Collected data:
##########

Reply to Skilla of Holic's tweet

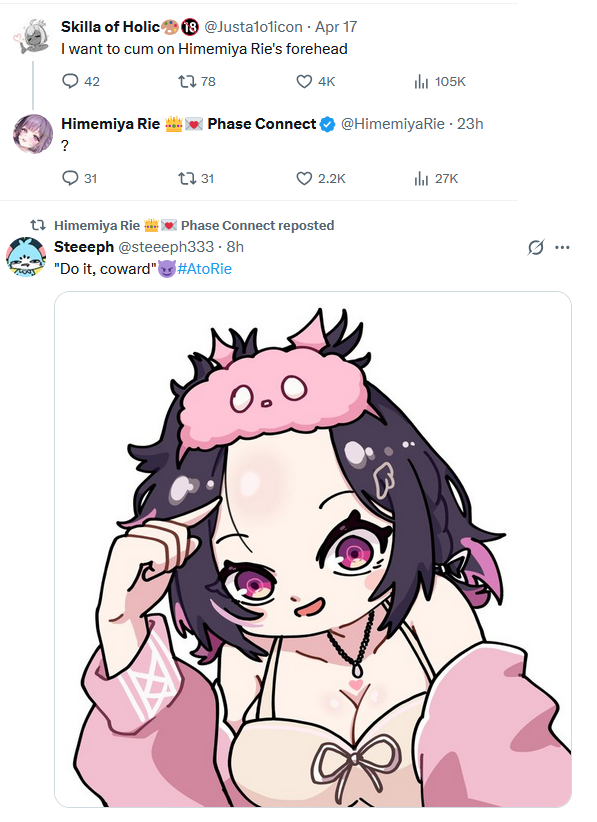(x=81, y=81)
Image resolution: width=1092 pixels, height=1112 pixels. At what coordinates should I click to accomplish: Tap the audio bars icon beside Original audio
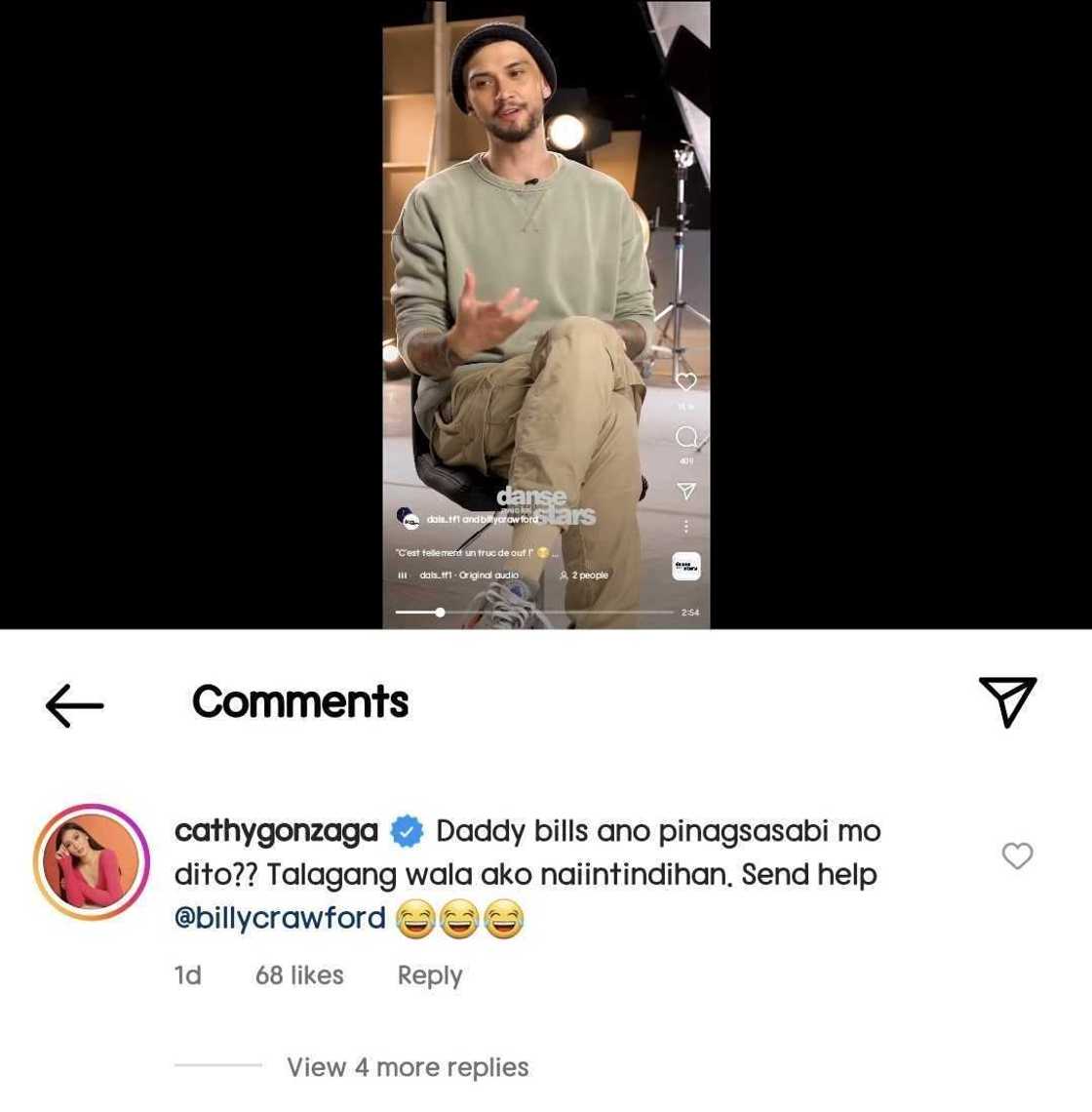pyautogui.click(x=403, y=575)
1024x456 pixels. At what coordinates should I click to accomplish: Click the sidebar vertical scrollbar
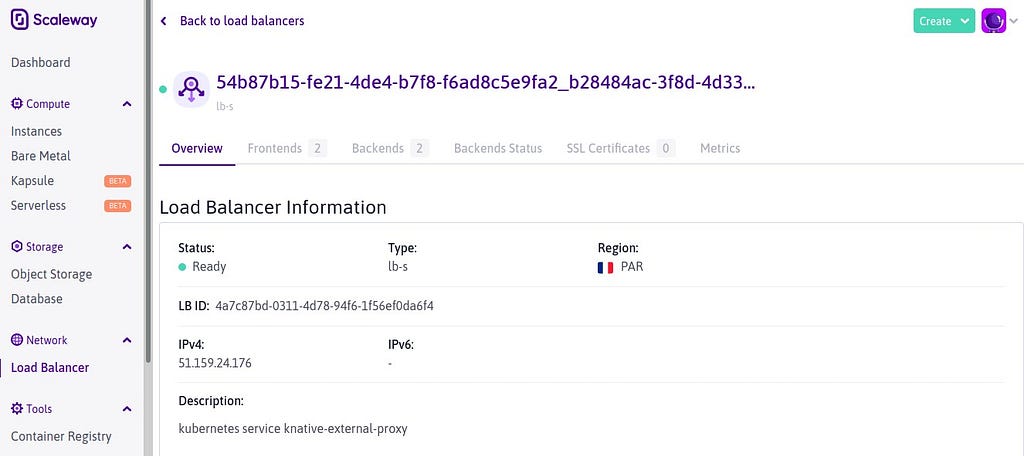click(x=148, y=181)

##########

Task brief:
Keep every word of the data as it is when you write it out, but drop the pictures.

Response below:
Reply to Skilla of Holic's tweet

(x=81, y=81)
Image resolution: width=1092 pixels, height=1112 pixels. At what coordinates should I click to accomplish: Tap the audio bars icon beside Original audio
pyautogui.click(x=403, y=575)
1024x456 pixels. At what coordinates should I click to accomplish: Click the sidebar vertical scrollbar
click(x=148, y=181)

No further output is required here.